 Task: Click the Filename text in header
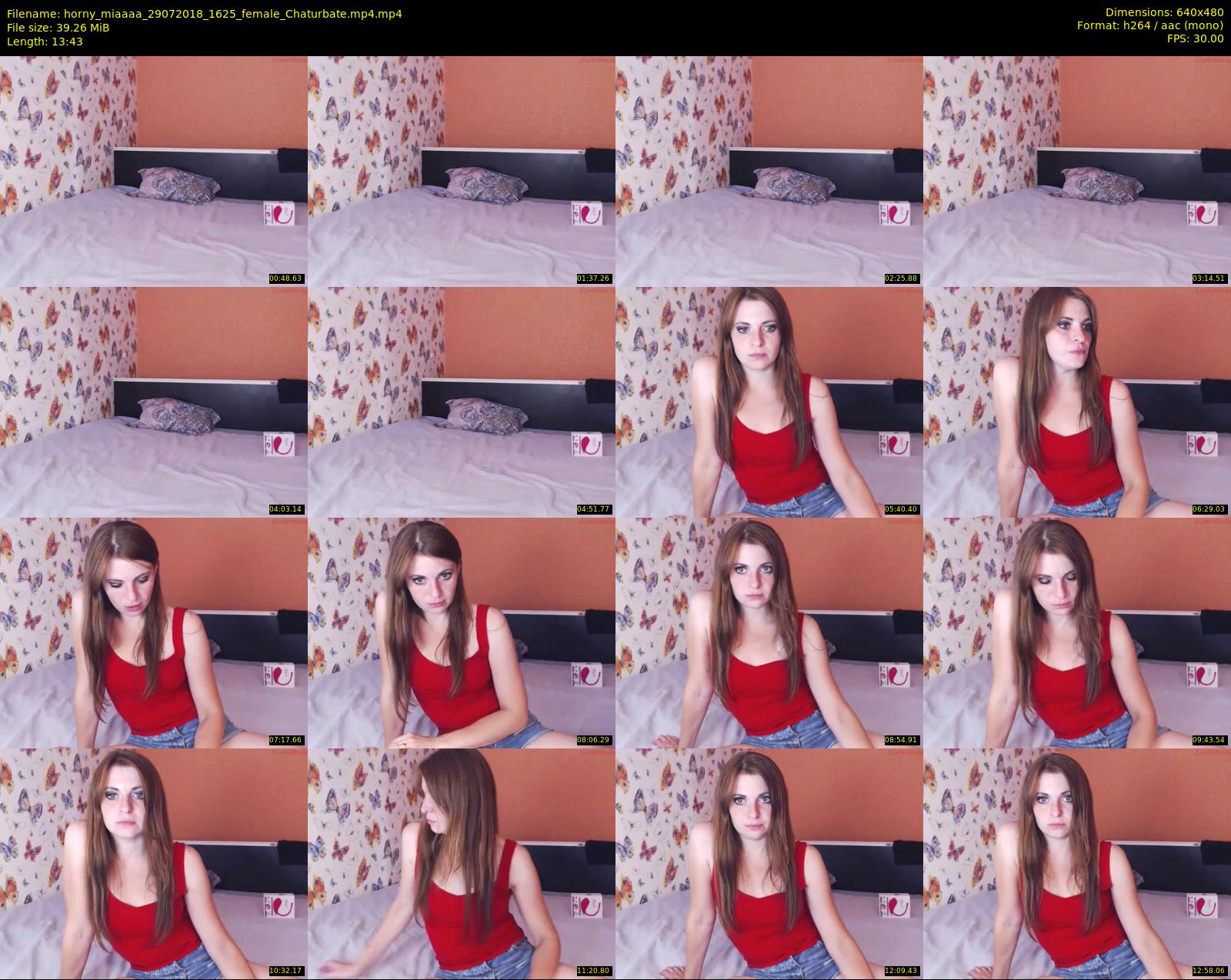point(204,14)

==

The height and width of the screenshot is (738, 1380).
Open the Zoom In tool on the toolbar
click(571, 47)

---

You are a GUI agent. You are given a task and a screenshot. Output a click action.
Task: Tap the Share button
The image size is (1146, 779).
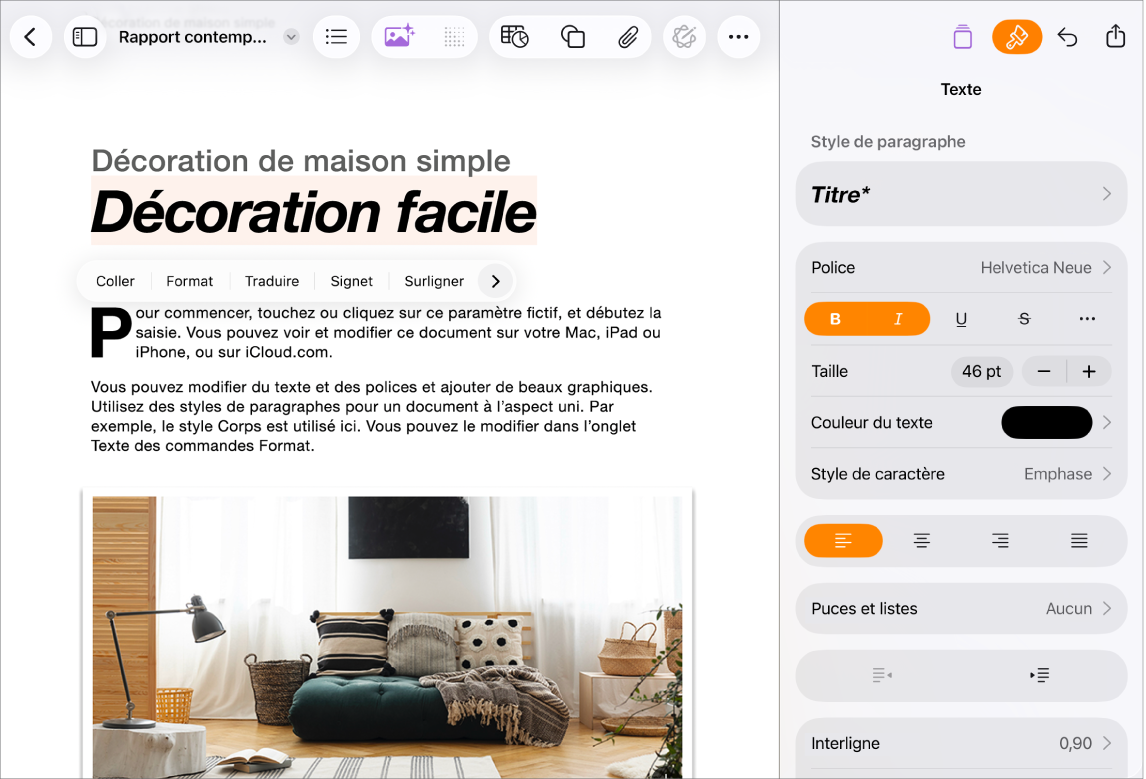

#### EXERCISE DESCRIPTION:
Give back precisely the lines above that start at the line containing "You are a GUI" and end at the line containing "The image size is (1146, 779).", inclusive. No other lines belong in the output.

#### ANSWER AREA:
You are a GUI agent. You are given a task and a screenshot. Output a click action.
Task: Tap the Share button
The image size is (1146, 779).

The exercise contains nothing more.